EXERCISE MATERIAL:
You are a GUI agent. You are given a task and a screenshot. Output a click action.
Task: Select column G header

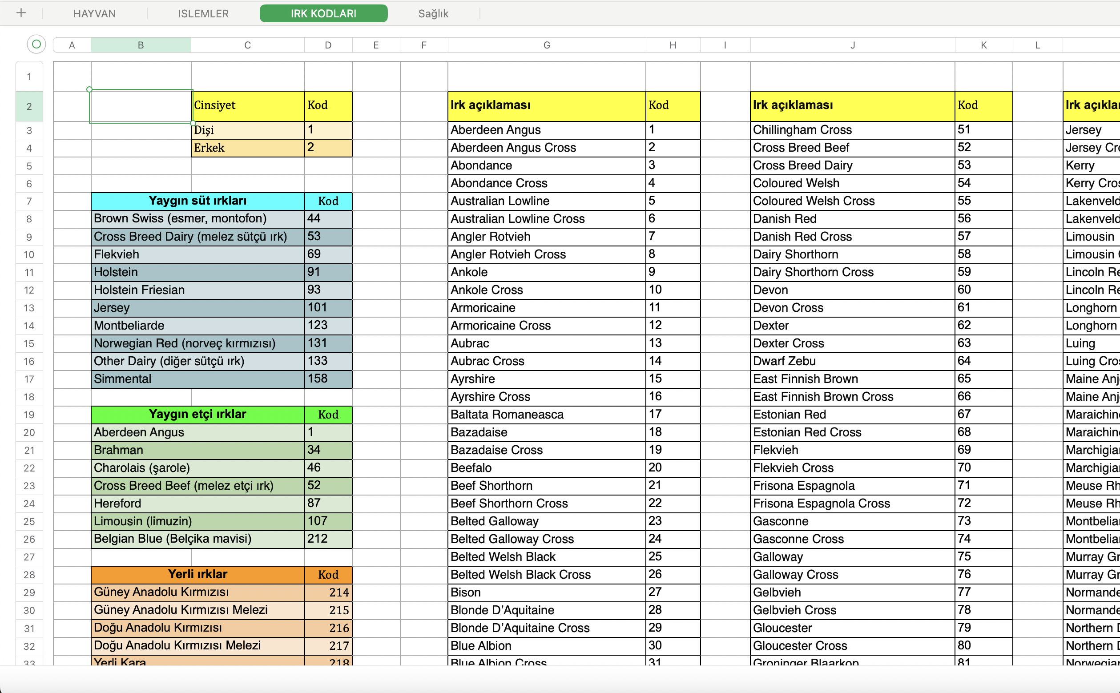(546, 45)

---

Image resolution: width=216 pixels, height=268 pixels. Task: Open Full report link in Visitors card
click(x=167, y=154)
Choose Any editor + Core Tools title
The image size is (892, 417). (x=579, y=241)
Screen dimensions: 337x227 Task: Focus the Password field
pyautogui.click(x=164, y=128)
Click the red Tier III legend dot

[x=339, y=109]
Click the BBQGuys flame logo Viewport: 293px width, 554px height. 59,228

---

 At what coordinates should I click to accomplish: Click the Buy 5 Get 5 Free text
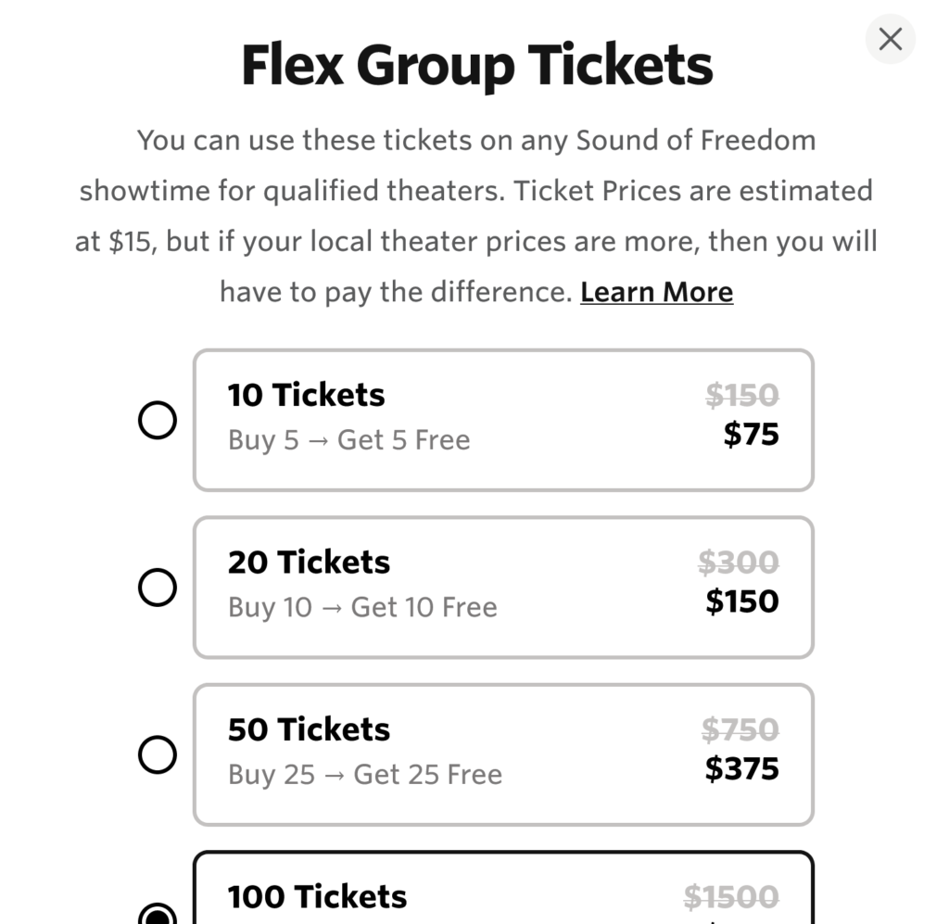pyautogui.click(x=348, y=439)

PROBLEM DETAILS: Copy out the entries above verbatim, starting at the line that contains "Choose Any editor + Core Tools title" and ending at the line that contains "Click the BBQGuys", both of these lines included.

EXERCISE RESPONSE:
Choose Any editor + Core Tools title
The image size is (892, 417). (x=579, y=241)
Screen dimensions: 337x227 Task: Focus the Password field
pyautogui.click(x=164, y=128)
Click the red Tier III legend dot

[x=339, y=109]
Click the BBQGuys flame logo Viewport: 293px width, 554px height. 59,228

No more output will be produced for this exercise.